-- DOCUMENT EXCERPT follows --

The Delaware Water Gap National Recreation Area (DEWA) is a 70000 acre national recreation area administered by the National Park Service in northwest New Jersey and northeast Pennsylvania. It is centered around a 40 mi stretch of the Delaware River designated the Middle Delaware National Scenic River. At the area's southern end lies the Delaware Water Gap, a dramatic mountain pass where the river cuts between Blue Mountain and Kittatinny Mountain.

More than 4 million people visit the recreation area annually, many from the nearby New York metropolitan area, making it one of the most visited national park areas in the nation. Canoeing, kayaking, and rafting trips down the river are popular in the summer. Other activities include hiking, rock climbing, swimming, fishing, hunting, camping, cycling, cross-country skiing, and horseback riding. Worthington State Forest and a section of the long-distance Appalachian Trail are located within the area, alongside numerous waterfalls and historic sites.

-- DOCUMENT EXCERPT concluded --
-- PROVIDED RECORDS follows --

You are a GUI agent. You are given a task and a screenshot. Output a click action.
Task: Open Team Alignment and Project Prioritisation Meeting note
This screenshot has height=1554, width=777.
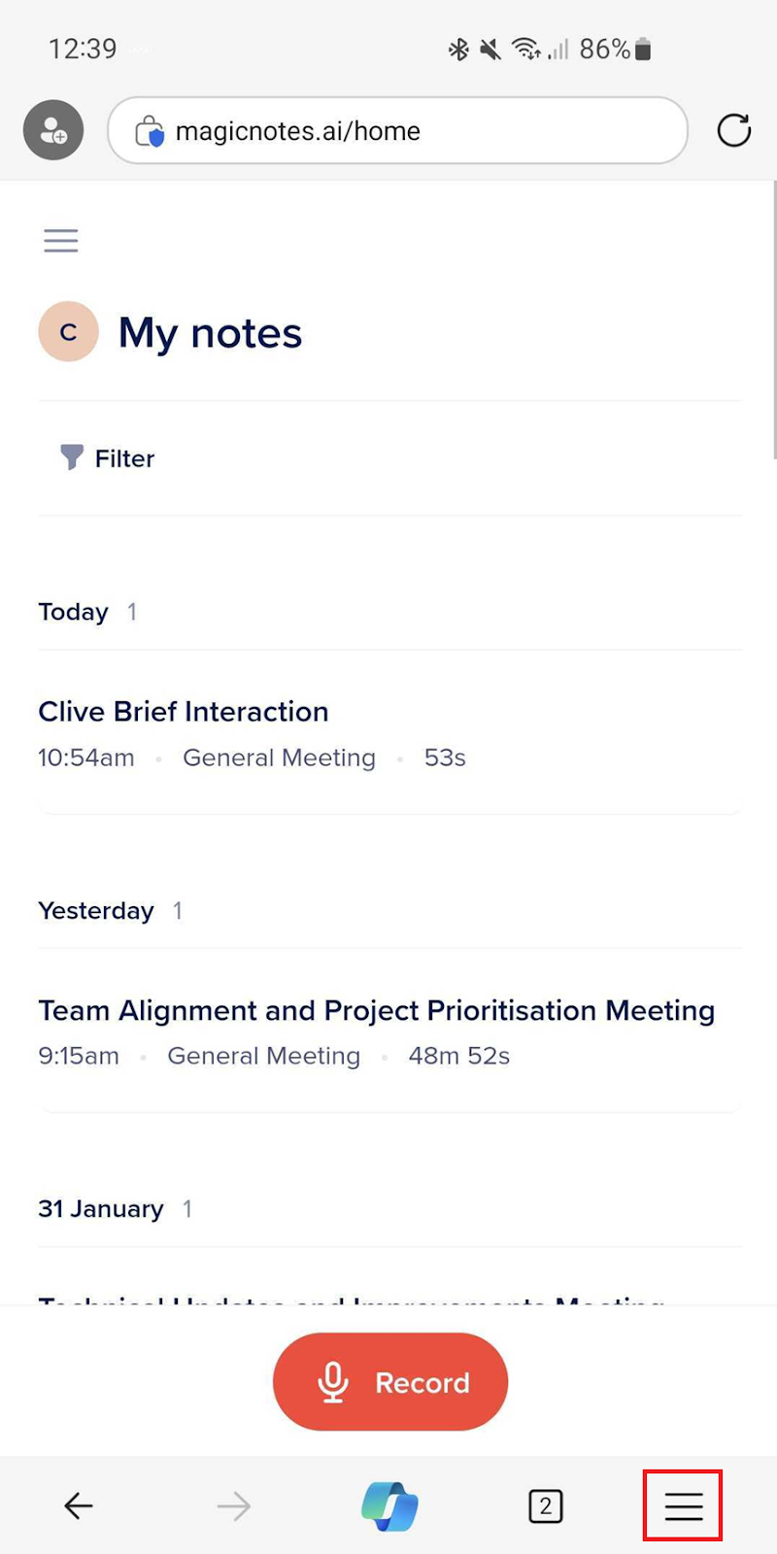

-- PROVIDED RECORDS concluded --
-- PROVIDED RECORDS follows --

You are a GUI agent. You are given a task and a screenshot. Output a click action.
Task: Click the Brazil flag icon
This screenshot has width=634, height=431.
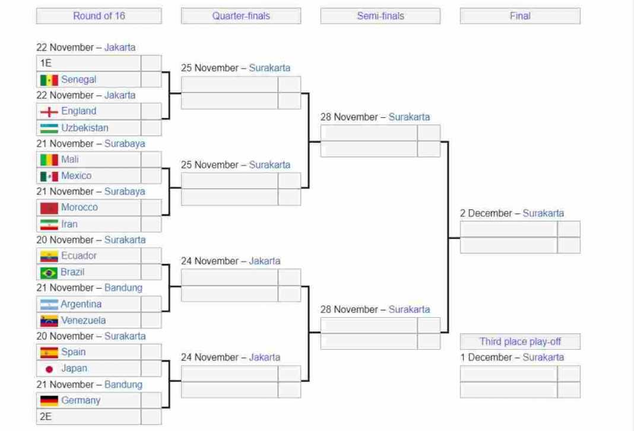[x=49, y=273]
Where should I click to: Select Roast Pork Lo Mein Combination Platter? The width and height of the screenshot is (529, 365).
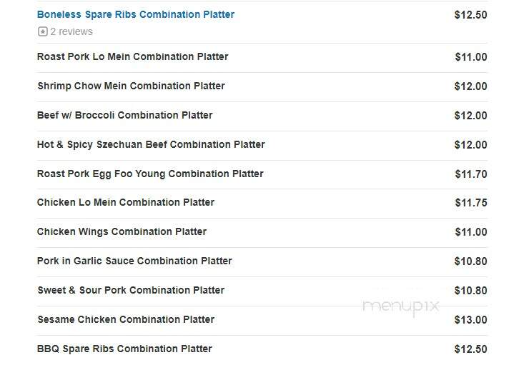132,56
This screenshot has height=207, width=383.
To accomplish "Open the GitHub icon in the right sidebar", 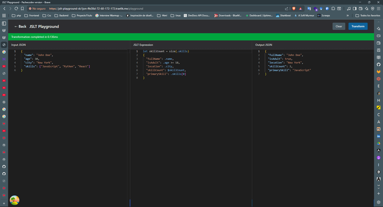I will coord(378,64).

-- PROVIDED RECORDS concluded --
-- PROVIDED RECORDS follows --

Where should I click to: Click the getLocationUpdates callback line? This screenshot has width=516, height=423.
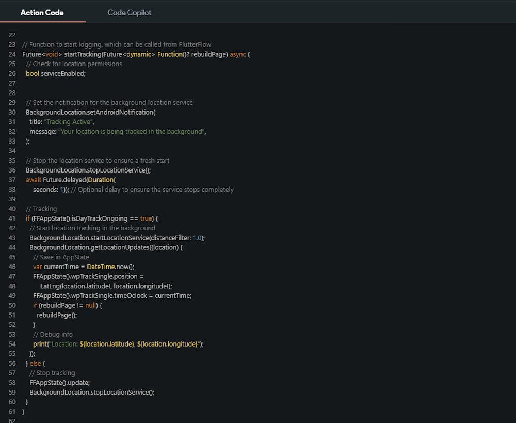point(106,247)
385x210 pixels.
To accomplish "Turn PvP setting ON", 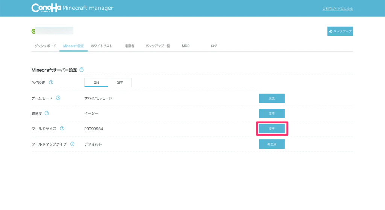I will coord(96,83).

-- PROVIDED RECORDS concluded --

▸ **CHECK YOUR UNDERSTANDING**:
1) According to the excerpt on the Delaware Water Gap National Recreation Area, how many people visit the recreation area each year?
2) Write a continuation of the text on the Delaware Water Gap National Recreation Area, beginning after its final sentence.
The rows play no part in the work that comes next.

▸ **RESULTS FOR THE EXERCISE**:
1) More than 4 million people visit the recreation area annually.

2)
The region, known historically as the Minisink, was inhabited by the Munsee at the time of Dutch and French Huguenot colonization in the late 17th century. The national recreation area was established in 1965 ahead of a dam project which would have flooded a large region north of the Water Gap. Over 15,000 people were displaced as the U.S. Army Corps of Engineers acquired land for the reservoir. The controversial project was ultimately canceled in 1978 and the land transferred to the recreation area.

There are efforts as of 2022 to re-designate the area as a national park, the first in New Jersey or Pennsylvania.

==Description==

The recreation area includes parts of Sussex and Warren counties in New Jersey, and Monroe, Northampton, and Pike counties in Pennsylvania. The Appalachian Trail runs along much of the eastern boundary of the park and is maintained and updated by the New York–New Jersey Trail Conference.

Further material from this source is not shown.